Problem description:
Exact duplicates of all the records are needed.

*** Material provided Section Begins ***

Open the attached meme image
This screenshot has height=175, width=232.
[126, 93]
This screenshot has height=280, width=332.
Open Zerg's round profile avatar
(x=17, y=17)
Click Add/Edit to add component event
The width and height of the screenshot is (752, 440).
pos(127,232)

*** Material provided Section Ends ***

Expected output:
Open the attached meme image
This screenshot has height=175, width=232.
[126, 93]
This screenshot has height=280, width=332.
Open Zerg's round profile avatar
(x=17, y=17)
Click Add/Edit to add component event
The width and height of the screenshot is (752, 440).
pos(127,232)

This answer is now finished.